These are the first words I’ve typed since early August. Sure, there have been emails and the occasional rogue tweet but nothing substantial. Certainly, nothing creative. Work on my short story about Claudette Duchamp has ground to a halt. The outline for the third Winter novel remains only a few lonely sentences. Screenplays exist as idle notions. I don’t feel like a writer, and haven’t for a while.
My usual gripe for not writing is lack of free time. What with my day job, relationship, various social and family commitments, finding a spare one or two hours daily is pretty difficult. The thing is the time does exist, I’m just not utilising it.
Why, you ask?
It’s to do with a wedding. My wedding to be precise. I’m getting married in November and while I couldn’t be more excited, I’m finding it difficult to concentrate on anything else. Apparently there is a lot to organise when it comes to a wedding and when you’re not busy organising it’s amazing how much mental real estate looming nuptials can occupy.

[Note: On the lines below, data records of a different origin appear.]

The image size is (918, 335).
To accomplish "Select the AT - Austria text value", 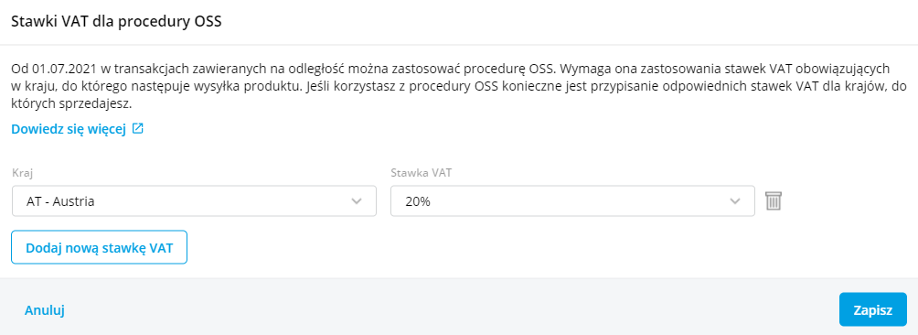I will [x=61, y=201].
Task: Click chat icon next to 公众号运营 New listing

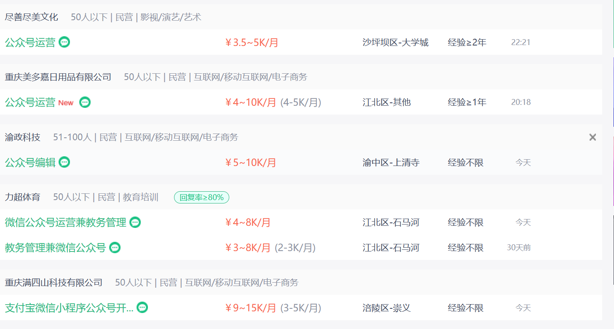Action: click(85, 102)
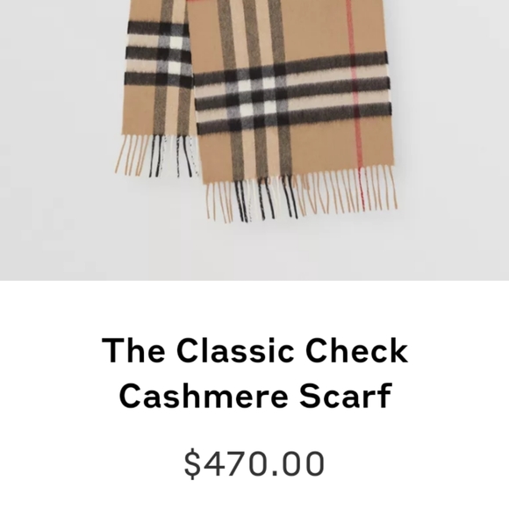
Task: Open the scarf product photo
Action: click(255, 140)
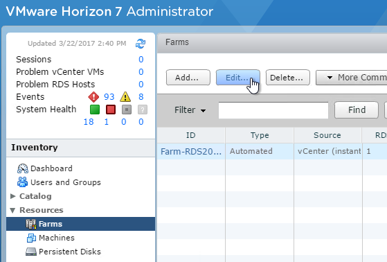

From the moment I wake up in the morning, till I close my tired eyes at night, I’m thinking about the wedding. I’m doing very strange things like obsessing over bomboneires, worrying about my groomsmen’s vests, seriously looking into pagan weather ceremonies to guarantee sunshine (anybody got a spare chicken they’re not partial too?). So when I have spare time, I really don’t because the time never feels like it’s mine to do with as I like. The wedding greedily gobbles all my attention like a fat man at a buffet.
It’s particularly frustrating because I’m so close to finishing the Claudette short story. It’s a good one too. Scary and dark but also sad. I’ve adapted my writing style to suit Claudette’s voice which as you can imagine is considerably different to Winter’s. A little more sophisticated and tad more psychotic. The story has also allowed me to explore The Dead Lands mythos further which is always fun.
I’ve run into a problem though. The longer I spend away from the story, the harder it is to return to it. Kind of like that fond relative you know you should call but keep putting off for one reason or another until it seems almost easier not to call them. If only I could find a way to compartmentalise – section off times in the day to think about the wedding, freeing up other time to write – then I’d be okay.
Alas, this particular trick is one I’ve never mastered. I’m not a multi-tasker. Just ask my fiancée. She’s learnt from experience that I’m only capable of performing one job at a time. Any more than that and we encounter the law of diminishing returns. Give me one job and I’ll do it well. Two jobs and I’ll do them both poorly. Three jobs? Forget about it! If you asked me to pack the dishwasher and make a coffee you’d probably end up with a detergent flavoured latté. Such is my lot in life.
Knowing this, I should probably put off finishing Claudette’s story until after the wedding. And I would, except for this nagging guilt which plagues me. Any writers out there can hopefully empathise. When I’m not writing I feel like I should be. Especially, when I’ve got a story on the boil. Especially, when I’m writing about such a forceful character. Wedding or no wedding, Claudette wants me to finish the story soon and I think I’d be a fool to cross her. Woe to those that do.